• [Task objective]
Of all the lines in the entries, how many carry the word "agent"? The reply is that number and no more.
Provided entries section start
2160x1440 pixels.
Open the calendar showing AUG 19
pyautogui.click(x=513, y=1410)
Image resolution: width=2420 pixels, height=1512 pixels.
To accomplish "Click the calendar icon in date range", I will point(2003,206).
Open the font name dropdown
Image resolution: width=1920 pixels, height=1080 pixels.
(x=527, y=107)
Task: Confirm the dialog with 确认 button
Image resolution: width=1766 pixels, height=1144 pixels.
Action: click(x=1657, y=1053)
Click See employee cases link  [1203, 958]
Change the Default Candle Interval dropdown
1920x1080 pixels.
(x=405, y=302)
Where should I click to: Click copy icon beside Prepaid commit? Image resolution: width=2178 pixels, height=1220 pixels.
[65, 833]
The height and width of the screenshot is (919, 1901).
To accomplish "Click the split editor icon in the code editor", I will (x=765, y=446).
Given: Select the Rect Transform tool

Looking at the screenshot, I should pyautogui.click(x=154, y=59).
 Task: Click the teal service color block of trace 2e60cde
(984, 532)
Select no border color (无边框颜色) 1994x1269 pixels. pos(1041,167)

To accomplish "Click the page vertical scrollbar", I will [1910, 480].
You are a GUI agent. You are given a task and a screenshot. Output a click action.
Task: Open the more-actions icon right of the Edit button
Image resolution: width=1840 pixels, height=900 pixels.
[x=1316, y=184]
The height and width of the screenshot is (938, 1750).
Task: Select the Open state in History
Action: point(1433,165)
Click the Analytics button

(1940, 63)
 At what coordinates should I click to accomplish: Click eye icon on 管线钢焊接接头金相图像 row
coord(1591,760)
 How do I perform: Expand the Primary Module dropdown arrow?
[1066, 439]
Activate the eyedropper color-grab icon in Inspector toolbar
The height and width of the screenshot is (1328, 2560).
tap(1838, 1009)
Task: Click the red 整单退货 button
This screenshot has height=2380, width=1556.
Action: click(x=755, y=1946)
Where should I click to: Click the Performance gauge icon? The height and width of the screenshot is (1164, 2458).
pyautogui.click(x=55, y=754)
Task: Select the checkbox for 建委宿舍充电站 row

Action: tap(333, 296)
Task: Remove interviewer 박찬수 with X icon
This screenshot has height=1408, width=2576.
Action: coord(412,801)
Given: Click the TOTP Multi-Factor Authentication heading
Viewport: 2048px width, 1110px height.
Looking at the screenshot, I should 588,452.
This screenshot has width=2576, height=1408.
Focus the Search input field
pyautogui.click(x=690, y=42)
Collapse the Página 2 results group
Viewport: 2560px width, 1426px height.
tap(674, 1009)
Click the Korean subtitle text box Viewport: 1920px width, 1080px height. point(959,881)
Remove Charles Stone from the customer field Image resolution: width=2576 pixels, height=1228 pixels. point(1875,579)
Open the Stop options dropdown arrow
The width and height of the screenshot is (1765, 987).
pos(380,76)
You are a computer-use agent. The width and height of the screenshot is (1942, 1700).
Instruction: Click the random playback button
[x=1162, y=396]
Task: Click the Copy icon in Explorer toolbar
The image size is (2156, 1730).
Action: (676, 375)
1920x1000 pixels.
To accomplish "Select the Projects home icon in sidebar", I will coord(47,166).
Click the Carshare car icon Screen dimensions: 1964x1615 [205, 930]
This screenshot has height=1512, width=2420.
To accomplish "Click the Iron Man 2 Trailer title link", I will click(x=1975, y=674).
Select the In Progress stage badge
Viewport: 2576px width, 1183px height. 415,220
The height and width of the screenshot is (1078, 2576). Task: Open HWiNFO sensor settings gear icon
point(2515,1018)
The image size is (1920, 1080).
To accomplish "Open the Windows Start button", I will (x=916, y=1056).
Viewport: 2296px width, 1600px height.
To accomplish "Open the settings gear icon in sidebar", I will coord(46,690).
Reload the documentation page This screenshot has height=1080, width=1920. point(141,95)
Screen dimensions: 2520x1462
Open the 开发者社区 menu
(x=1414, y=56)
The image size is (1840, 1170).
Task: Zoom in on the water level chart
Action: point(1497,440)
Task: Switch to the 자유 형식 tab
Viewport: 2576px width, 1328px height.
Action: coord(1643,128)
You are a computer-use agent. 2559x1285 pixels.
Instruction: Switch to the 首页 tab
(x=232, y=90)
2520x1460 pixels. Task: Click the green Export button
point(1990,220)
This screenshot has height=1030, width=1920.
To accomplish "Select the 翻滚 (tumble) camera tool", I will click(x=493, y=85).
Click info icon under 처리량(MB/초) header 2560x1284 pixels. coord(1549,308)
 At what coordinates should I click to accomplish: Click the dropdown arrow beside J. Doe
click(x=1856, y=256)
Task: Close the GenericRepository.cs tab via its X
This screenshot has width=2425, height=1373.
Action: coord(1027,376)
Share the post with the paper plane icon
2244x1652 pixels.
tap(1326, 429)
Provided entries section end
• [Problem solution]
3